NETHERLANDS - The €11.3bn pension fund for the Dutch printing industry PGB saw its return over the first nine months almost double to 13% thanks to an extensive interest and currency hedge.

Over the period, PGB returned 7.6% on investments, making considerable gains from a 60% hedge of the interest risks on its liabilities due to dropping interest rates, it said.

The 98% hedge on the main currencies - through currency forward contracts - also contributed to the scheme's performance.

However, because long-term interest rates - the criterion for discounting liabilities - fell from 3.18% in June to 2.79% in September, PGB's returns had a limited impact on its coverage ratio, which increased by 1.2 percentage points to 102.4% during the third quarter.

The scheme stressed that its present funding was in-line with the mapped out improvement in its the recovery plan, which has targeted a coverage ratio of 100.3% by year-end.

It also conceded it had yet to make financial provision for the most recent longevity predictions made by the Actuarial Society (AG).

Theo Flach, spokesman at PGB, said: "Although the AG has calculated 2% of additional liabilities, we are still analysing the effects for our specific population."

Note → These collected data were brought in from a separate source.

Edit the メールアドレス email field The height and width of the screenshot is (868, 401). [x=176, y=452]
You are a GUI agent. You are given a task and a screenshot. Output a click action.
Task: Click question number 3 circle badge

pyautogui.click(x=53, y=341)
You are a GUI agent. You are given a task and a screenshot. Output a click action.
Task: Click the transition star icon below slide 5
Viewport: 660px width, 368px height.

PGB has also recently appointed two experts as advisors on risk and asset management and is now lining up their appointment to the board, Flach said.

The pension fund said it was working on a new set-up for its board, as well as for balanced management and asset management.

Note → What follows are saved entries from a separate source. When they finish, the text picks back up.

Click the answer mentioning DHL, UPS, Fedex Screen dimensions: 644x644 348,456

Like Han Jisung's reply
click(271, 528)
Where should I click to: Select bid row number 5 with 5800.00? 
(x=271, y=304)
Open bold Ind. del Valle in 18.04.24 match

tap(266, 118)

PGB's fixed income investments returned 4.2% during the first nine months, with government bonds, credits and inflation-linked bonds generating 8%, 2.2% and 5.3%, respectively.

Emerging market bonds and high-yield bonds - returning 22% and 19.1%, respectively - were the best performing investments, while equity holdings returned 10.4%.

Property, commodities and hedge funds returned 5.8%, 0.9% and 1%, respectively.

The combined return for infrastructure and sustainable investments was 4.9%.